While the international perception may be that the US is fulfilling its prophecy of ultimate arrogance, power, consumption and obesity, we, alternatively, can lean into our reputation for altruism. We can establish cultural and social expectations across borders, based on the idea of a basic human decency. We can better advocate for arts and culture as human rights (yes, including all American humans) and we can learn how to better how to address when cultural rights conflict with human rights.

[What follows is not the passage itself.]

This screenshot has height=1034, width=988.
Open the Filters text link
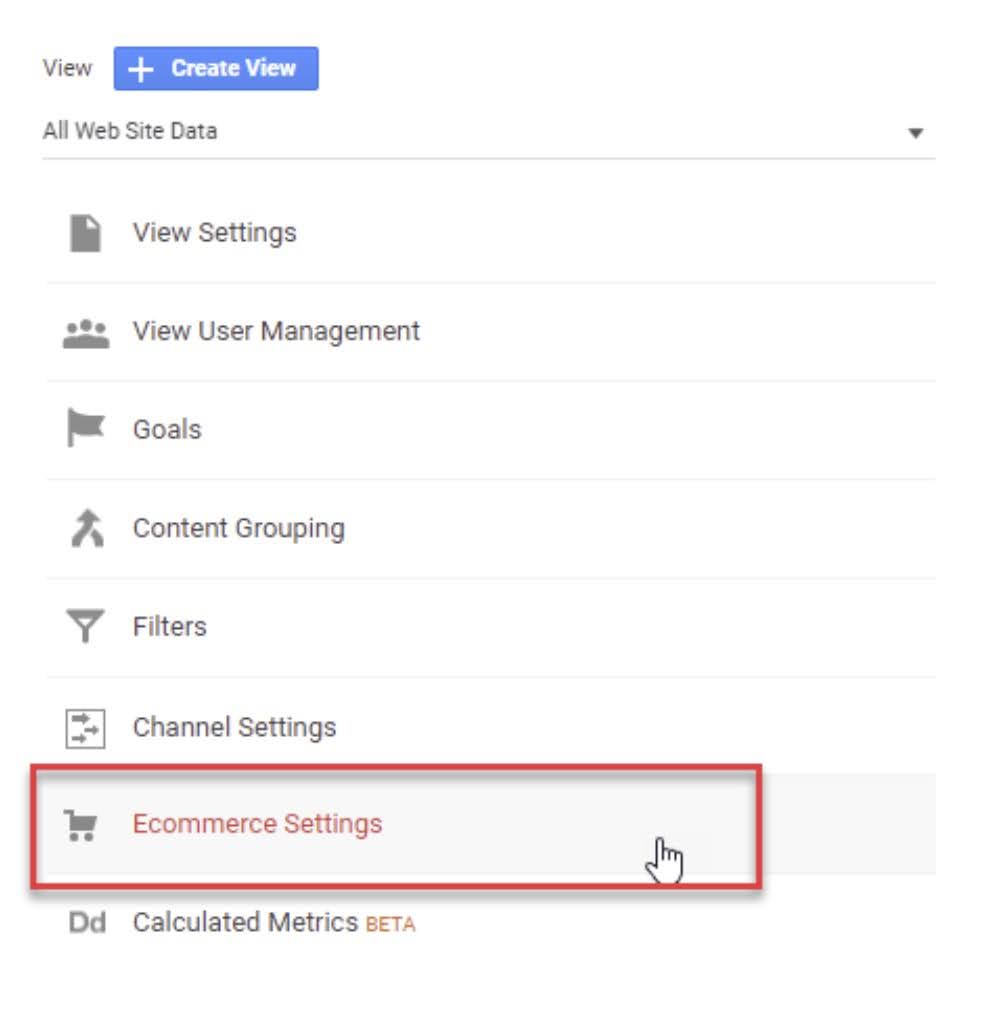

We can question our assumptions and we can bring cultural relativism into our art-making and arts-management practices. For example, we can consider how people pay for the arts — cash vs credit culture — by learning from the social implications of cash-based societies i in The Philippines, Germany and Japan. We can look toward revolutionary countries, such as Egypt, to study the value of spontaneity and flexibility.
America First: but never blindly so. To criticize this country is to love it. To expect better of America is to value America. To care for others is to care for ourselves. It’s time for artists to make some intentional shifts in order to push our country along the path of progress.